Saturday, 30 July 2016

A Waking Dream About A Fall On A City Bus: Concluding Post



In today’s concluding post about a young man falling on a bus and hitting his head (He’s OK.), I want to explore further the idea that the dream experience doesn’t stop when we’re awake.

The structure of life
What do waking dreams imply about life? We make many assumptions: While we’re asleep, our imaginations, fueled by our subconscious minds, invent bizarre stories. Many of them make little sense and come to us in wild, fantastical scenes, like YouTube clips gone mad. Obviously, somewhere in the deep recesses of our minds, we created these things.

Then, while we’re awake, we deal with real life. It goes along in its mundane, sometimes frantic way. There are hassles, but they are manageable.
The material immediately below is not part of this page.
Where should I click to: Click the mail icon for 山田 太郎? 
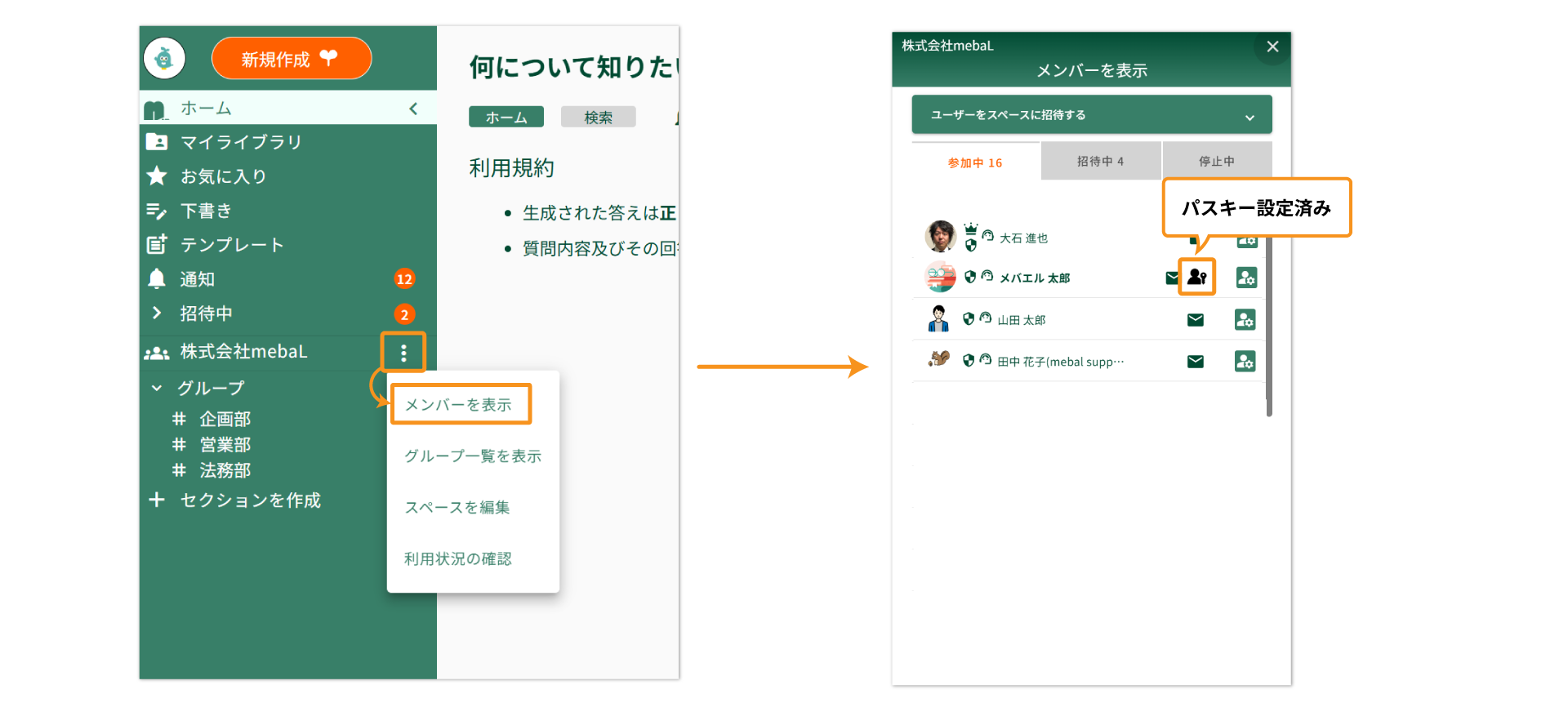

Then, every once in a while, a real zinger comes along that throws us off balance. We find ourselves struggling simply to hold ourselves and our families together; we are overwhelmed. And the trouble is that these events—crises of health, finances, interpersonal conflicts, accidents—are randomly perpetrated on us by the mercurial nature of life. We have no control over them, and we are caught in the middle of them as victims.

Not so
Not so! Not so!! Not so!!!! This is a myth, one that is so ingrained in the human consciousness that we take it totally for granted. Until we are willing to step back from these preconceptions of how life works, we are stuck in this illusion, constantly allowing ourselves to be persecuted by it.

The fact is, we have a great deal of control over these unhappy events. Why? Because we made them up in the first place. They are dreams—waking dreams—and they are the product of our own subconscious minds. They come to us not in order to make difficult lives even more intolerable, but to teach. They come to highlight internal conflicts that we are struggling with. Often, they do this by simply describing the conflict back to us. But in doing so, if we are aware enough to pay attention, we see our dilemmas held up in front of us. Even from that small distance, they are often clearer and easier to grapple with and find a solution to.

These waking dreams do not come to us to torture; they come to assist. Once they have done their job—helping us to understand a conflict—they go away. The trick is to start looking at life with this in mind. These events tend to begin gently—the equivalent of a wake-up slap. If they are ignored and the issue is important, they return, this time more like a punch in the nose. And if they are still disregarded, they become ruthless, expressing themselves through major issues, like chronic or terminal illnesses, financial ruin and other catastrophic events; they try to force our awakening; that's how they work.

For many, the above represents a radically different way of looking at life, but one that brings long-lasting, peace-inducing benefits.